Thompson called Univision their “leading partner” in the social engagement effort. Call-outs for information led to “at least three, and maybe four, families being reunified after reporting by Univision.”

In addition to collaboration with Spanish-language media outlets, ProPublica published its own stories for this investigation in both English and Spanish – in the interest of reaching the people most affected by these stories. “As a result of this series, we brought on sort of a formal team of translators who get most of the stories we write that have anything to do or have any connection or interest to the Latin American community, Spanish-speaking community, and now we translate just about everything, and we have now a Spanish-language page,” Thompson said.

PERSISTENCE

“We wrote about this one girl at the beginning of this [reporting] program and after a few months a lot of readers kept writing me asking, what’s happening, what’s happening, what’s happening now?” Thompson said. “There was a lawsuit that had been filed by the ACLU [American Civil Liberties Union], and as a result of that lawsuit the government would occasionally have to go before the judge and give a number as to how many kids were left in government custody who were put there because of zero tolerance.”

“In one of the reports that maybe was late August or September, the government reported that they had one child under five left in their care,” Thompson continued. “I decided to go try to find that child, see if I could figure out who that child was, and why they were still in government custody.”

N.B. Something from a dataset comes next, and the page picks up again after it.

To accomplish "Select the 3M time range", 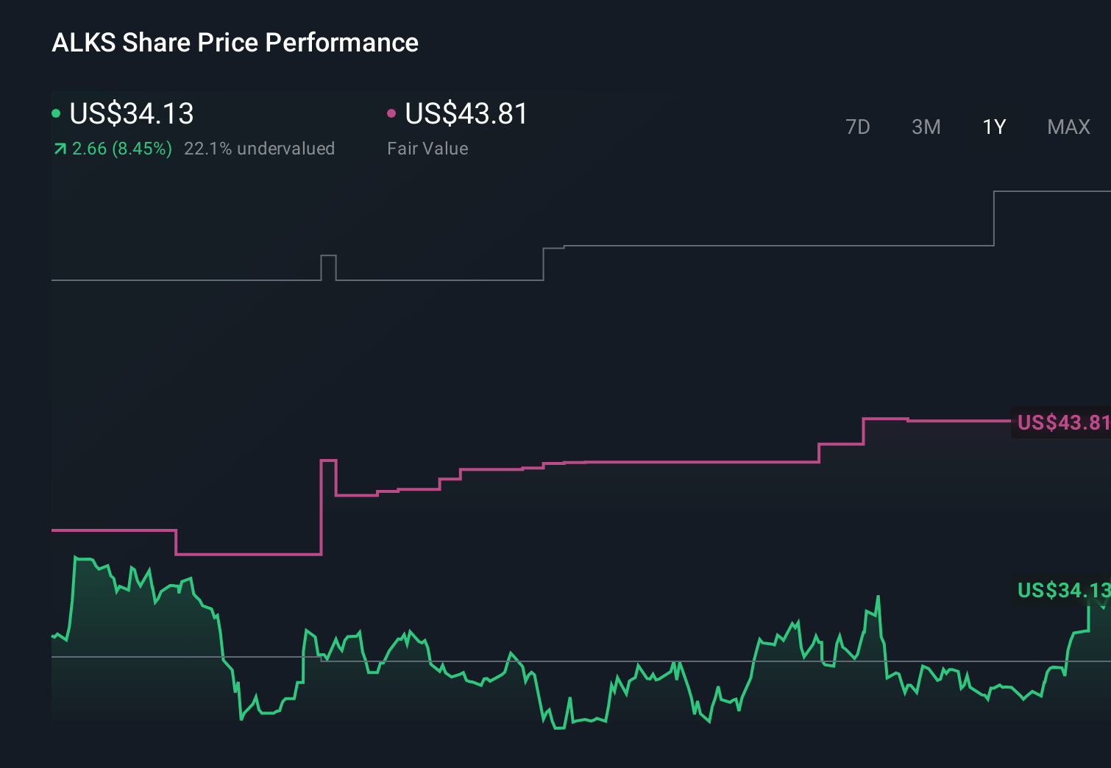I will click(x=926, y=127).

Thompson’s search led her to a father of a 5-year-old who had just turned 6 in custody. “He was very upset that after six months he and his child still hadn’t been reunited,” Thompson explained. “I said, ‘Well, you know you’re one of the last cases because they’re not doing this anymore,’ and he said to me — and he was in a detention facility — he said to me, ‘Nuh-uh, there was a guy who just arrived two days ago who was just separated from his kid last week.’”

Thompson convinced the man on the phone to get this other father to call her. “That’s when I found 4-year-old Brayan who had been separated from his father in August,” Thompson said. It was a big discovery – after reversing their policy, the government was still separating children from their parents at the border. “They said they were only separating people to protect the child from parents who are potentially dangerous to them, parents who had dangerous criminal records, and they had accused the father of being a gang member,” Thompson said. “But our reporting revealed that they didn’t have any evidence to support this allegation and that his father was separated for reasons we still don’t know, but don’t seem justified, because after we reported the story, the government quickly reversed course, released the father, and then reunited them.”